Kristen Havens, who markets books online from her Los Angeles apartment, exchanges e-mails frequently with her employer, but said that "socially, it is more isolating" than being in an office. Havens, an aspiring screenwriter, also writes a blog, and concedes this may be her way to make up for the lack of water cooler chatter in her life.

But these challenges are offset by perks, said Havens, who doesn't miss loud co-workers and loves being able to go to the gym at less busy hours.

More than a dozen people who telecommute or work from home said in interviews that high-speed Internet connections help them feel connected to the workplace. Such technology facilitates a steady flow of e-mail, teleconferences and instant messaging — the modern day equivalent of a tap on the shoulder. Moreover, the growing reliance on such non-face-to-face communication inside the traditional workplace, suggests to them that the distinction between these two worlds is beginning to break down.

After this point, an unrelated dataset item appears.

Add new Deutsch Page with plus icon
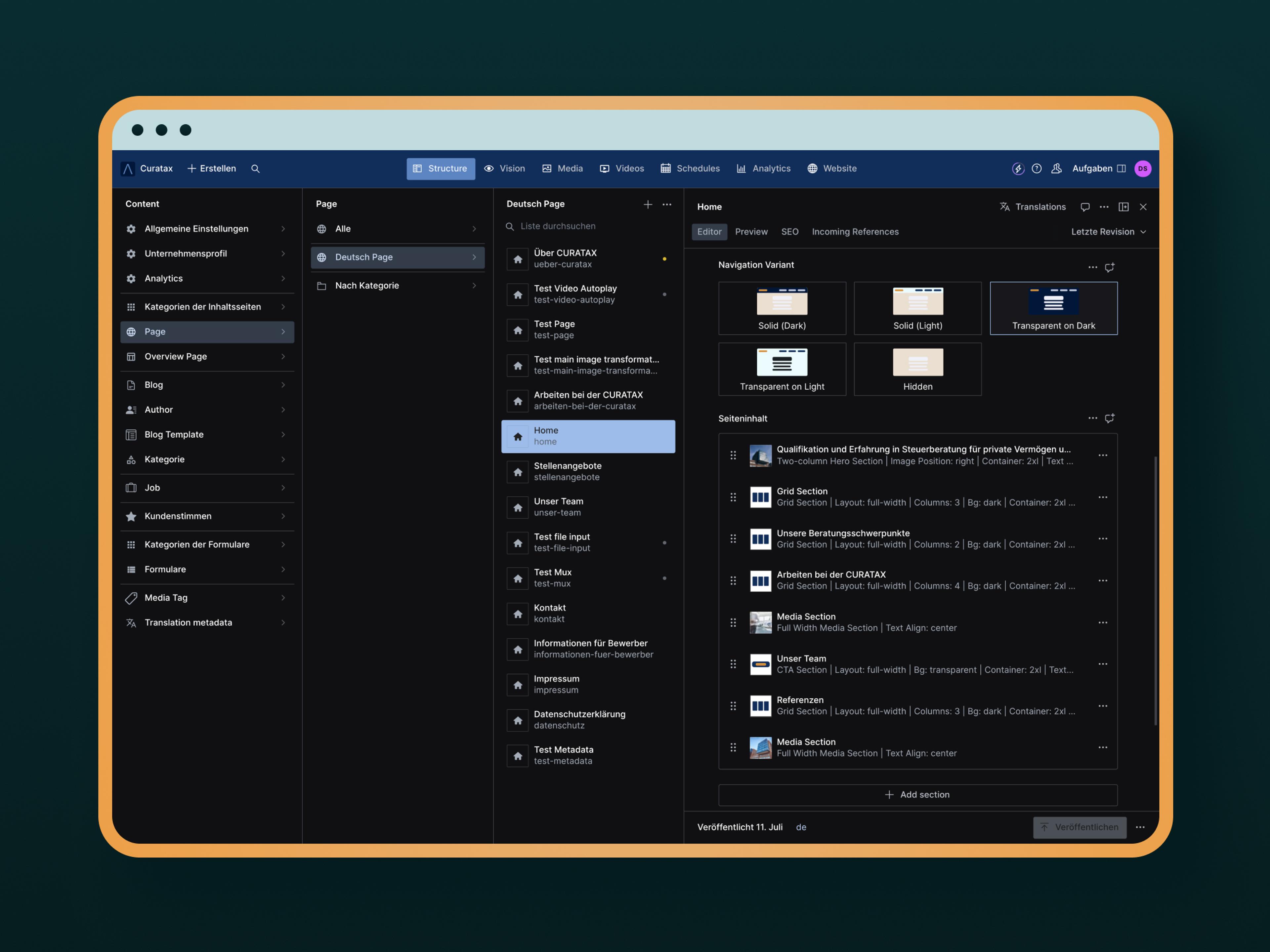Screen dimensions: 1270x952 click(x=648, y=204)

"People do get isolated in the cube," said Kevin Remlinger, an information technology project manager for San Jose, Calif.-based Cadence Design Systems Inc. who works from his home in Timonium, Md.

By contrast, Remlinger said being a telecommuter forces him to be more proactive about developing solid relationships with co-workers. Remlinger said he spends about four hours a day on teleconferences — with co-workers in India, China, Germany and France and California — and that as a result "we know each other pretty well."

Jack Nilles, a Los Angeles-based workplace consultant who is widely credited with coining the term "telecommuting" more than three decades ago, said technology has never been the main barrier to a more flexible work schedule. Instead, it has been "the idea fixed in everybody's head that in order to do useful work you had to be someplace where the boss could keep an eye on you."

Fortunately that way of thinking is slowly becoming outdated, Nilles said.

Managers like Frudakis are leading the way.

"When you get away from the office environment," Frudakis said, "you can be more creative in your thought process."

That said, Frudakis visits PetAg's Illinois headquarters once a month and jams in as many face-to-face meetings with senior managers as she can. "I really enjoy being around co-workers," she said.